Wir erheben Daten des Kunden nur im Rahmen der Abwicklung von Verträgen. Bestands- und Nutzungsdaten des Kunden werden nur erhoben, verarbeitet oder genutzt, soweit dies für die Abwicklung des Vertragsverhältnisses erforderlich ist. Daten des Kunden erheben wir nur im Rahmen der Abwicklung von Verträgen. Dabei werden die gesetzlichen Vorgaben, insbesondere des Telemediengesetzes (TMG) und des Bundesdatenschutzgesetzes (BDSG) beachtet.

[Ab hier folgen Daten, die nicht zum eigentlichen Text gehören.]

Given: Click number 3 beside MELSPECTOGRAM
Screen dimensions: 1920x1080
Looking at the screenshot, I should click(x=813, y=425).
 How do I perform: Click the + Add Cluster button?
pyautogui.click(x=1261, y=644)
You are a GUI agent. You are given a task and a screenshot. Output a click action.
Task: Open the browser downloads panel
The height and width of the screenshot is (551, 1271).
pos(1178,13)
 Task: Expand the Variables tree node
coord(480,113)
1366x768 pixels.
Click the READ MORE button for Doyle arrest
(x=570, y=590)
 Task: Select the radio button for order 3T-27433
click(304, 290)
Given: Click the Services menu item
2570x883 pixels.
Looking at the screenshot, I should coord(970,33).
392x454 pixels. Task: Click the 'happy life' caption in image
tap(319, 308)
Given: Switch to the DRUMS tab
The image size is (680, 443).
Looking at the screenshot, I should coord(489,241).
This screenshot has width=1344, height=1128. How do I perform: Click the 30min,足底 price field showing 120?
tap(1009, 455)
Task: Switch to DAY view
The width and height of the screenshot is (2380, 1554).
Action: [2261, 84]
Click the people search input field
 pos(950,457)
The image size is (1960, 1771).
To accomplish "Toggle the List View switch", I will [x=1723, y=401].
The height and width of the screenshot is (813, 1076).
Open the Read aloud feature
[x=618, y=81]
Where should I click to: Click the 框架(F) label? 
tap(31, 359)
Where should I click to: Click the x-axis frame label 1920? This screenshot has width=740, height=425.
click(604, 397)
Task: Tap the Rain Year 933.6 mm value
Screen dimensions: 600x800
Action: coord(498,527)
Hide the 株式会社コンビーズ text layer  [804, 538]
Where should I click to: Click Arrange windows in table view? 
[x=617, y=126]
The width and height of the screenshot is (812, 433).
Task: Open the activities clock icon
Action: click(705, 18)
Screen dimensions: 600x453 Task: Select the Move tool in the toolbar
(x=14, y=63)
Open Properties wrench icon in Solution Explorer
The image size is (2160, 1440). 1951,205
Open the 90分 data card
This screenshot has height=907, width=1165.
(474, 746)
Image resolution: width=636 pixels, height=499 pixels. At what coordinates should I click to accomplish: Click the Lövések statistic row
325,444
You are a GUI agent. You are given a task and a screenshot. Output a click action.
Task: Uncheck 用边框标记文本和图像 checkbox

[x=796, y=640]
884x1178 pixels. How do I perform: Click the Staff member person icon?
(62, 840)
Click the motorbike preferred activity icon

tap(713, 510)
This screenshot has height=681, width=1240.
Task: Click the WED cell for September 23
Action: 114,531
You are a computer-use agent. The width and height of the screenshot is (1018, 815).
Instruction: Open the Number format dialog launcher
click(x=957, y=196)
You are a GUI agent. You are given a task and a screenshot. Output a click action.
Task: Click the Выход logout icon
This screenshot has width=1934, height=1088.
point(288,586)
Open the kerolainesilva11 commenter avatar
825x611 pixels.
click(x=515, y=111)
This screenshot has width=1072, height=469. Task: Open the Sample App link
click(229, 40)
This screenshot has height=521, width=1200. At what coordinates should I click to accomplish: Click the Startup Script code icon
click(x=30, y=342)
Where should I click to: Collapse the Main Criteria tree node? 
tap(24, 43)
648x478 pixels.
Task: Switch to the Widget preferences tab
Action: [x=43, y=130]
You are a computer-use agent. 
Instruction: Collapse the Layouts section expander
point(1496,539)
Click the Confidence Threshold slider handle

Daten des Kunden werden nicht ohne dessen Einwilligung für Zwecke der Werbung, Markt- oder Meinungsforschung genutzt.

§10 | Gerichtsstand

10.1
Für die Geschäftsverbindung zwischen den Parteien gilt ausschließlich das Recht der Bundesrepublik Deutschland.

10.2
Die Gerichtsstandvereinbarung gilt für Inlandskunden und Auslandskunden gleichermaßen.

10.3
Erfüllungsort und Gerichtsstand für alle Leistungen und Auseinandersetzungen ist ausschließlich der Sitz des Unternehmers

§11 | Sonstige Bestimmungen

11.1
Nebenabreden zu diesem Vertrag bestehen nicht. Änderungen oder Ergänzungen bedürfen zu ihrer Rechtswirksamkeit der Schriftform, dies gilt auch für die Aufhebung des Schriftformerfordernisses.

11.2
Der Kunde ist nicht berechtigt, seine Ansprüche aus dem Vertrag abzutreten

§12 | Salvatorische Klausel

Sollte eine oder mehrere der vorstehenden Bestimmungen ungültig sein, so soll die Wirksamkeit der übrigen Bestimmungen hiervon nicht berührt werden. Dies gilt auch, wenn innerhalb einer Regelung ein Teil unwirksam, ein anderer Teil aber wirksam ist. Die jeweils unwirksame Bestimmung soll von den Parteien durch eine Regelung ersetzt werden, die den wirtschaftlichen Interessen der Vertragsparteien am nächsten kommt und die den übrigen vertraglichen Vereinbarungen nicht zuwider läuft.